La tienda es una auténtica delicia. No solo hay más alpargatas y más bonitas que en ningún otro sitio, sino que por el techo cuelgan cestos, canastos, espuertas, cuévanos, cedazos, banastas, redecillas queseras y garbanceras, mangas pasteleras de estameña y otros objetos recién fabricados de los que no se encuentran más que en museos etnológicos o libros de Azorín. Es una verdadera y genuina espartería, aunque no esté en la calle de Esparteros sino en Toledo con Latoneros.
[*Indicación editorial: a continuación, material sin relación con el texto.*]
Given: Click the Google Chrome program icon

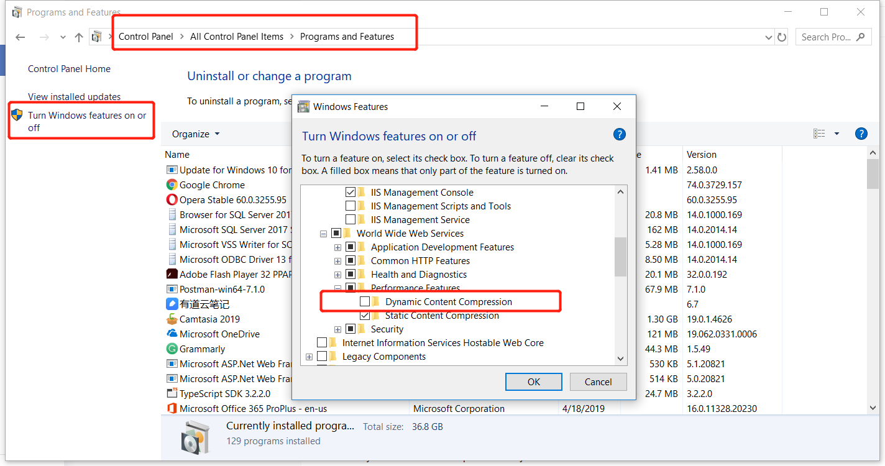Looking at the screenshot, I should 172,185.
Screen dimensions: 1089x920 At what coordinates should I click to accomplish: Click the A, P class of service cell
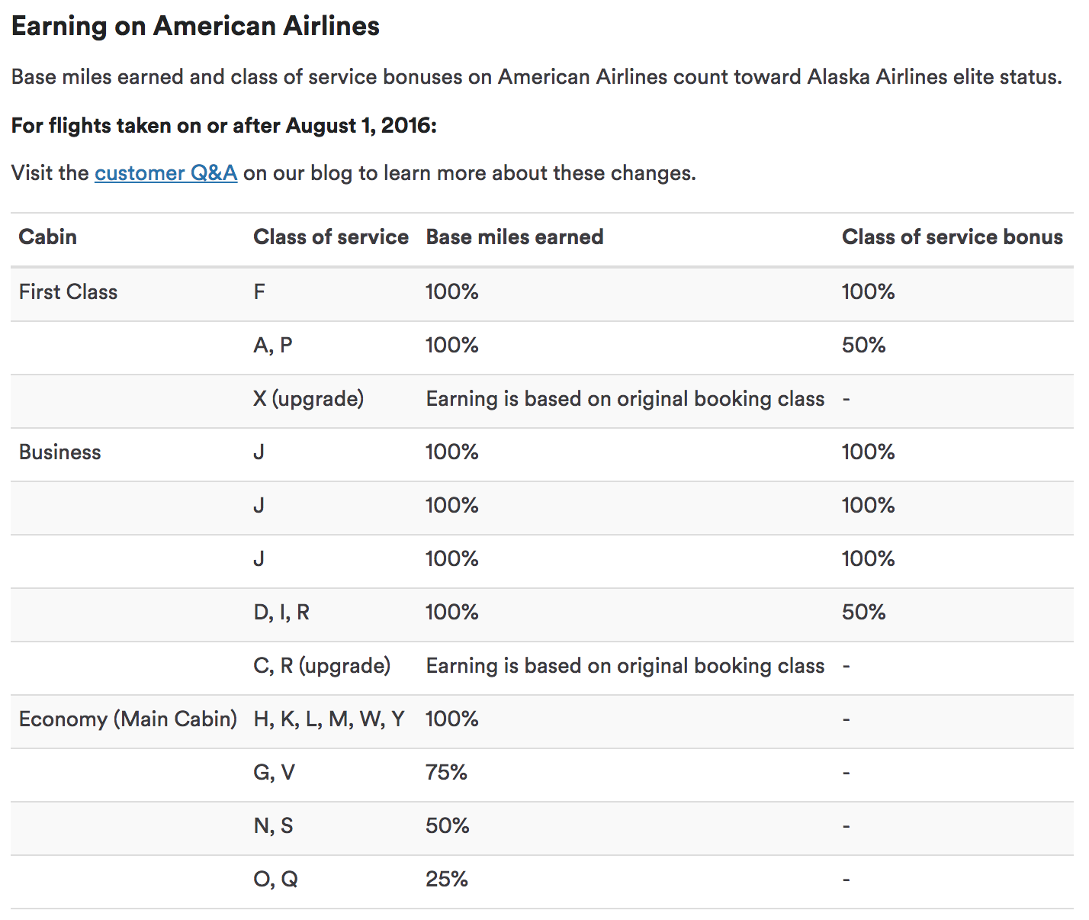(x=272, y=346)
La alpargata de esparto y algodón, con cuña, es mi calzado favorito para los veranos de Madrid y Lisboa. Me permite subir por las calles del Madrid de los Austrias y triscar por las colinas lisboetas. Se agarra muy bien a la calzada portuguesa y protege del empedrado castellano. Y son muy elegantes con falda larga, casi larga y hasta con pantalón. En Galicia, en cambio, apenas puedo utlizarlas. Si se mojan se hinchan y despegan, y mis pobres alpargatas de color rosa soportaron dos tormentas casi bíblicas y la segunda fue calamitosa para ellas. Las que las sustituyen son de ante rosa, preciosas, eso sí, pero no sé yo si van a ser cómodas y llevaderas como las de algodón. No tenían de algodón porque -según me dijo el dependiente- reponen los colores básicos, y el rosa palo no lo es.
El público y los clientes de Casa Hernanz -que de todo hay- son variopintos: japonesas que no paran de hacer fotos, como yo; madres con hijas, parejas y solitarios de cualquier lugar del mundo; madrileños de los de abolengo y americanas que saben del renombre de la Casa y compran para toda su familia. Siempre hay cola que asciende hasta los soportales que dan entrada a la plaza Mayor. Yo me sé cuándo no la hay, y suelo ir entonces, pero también es simpático hacer la cola y participar de la cháchara que la entretiene.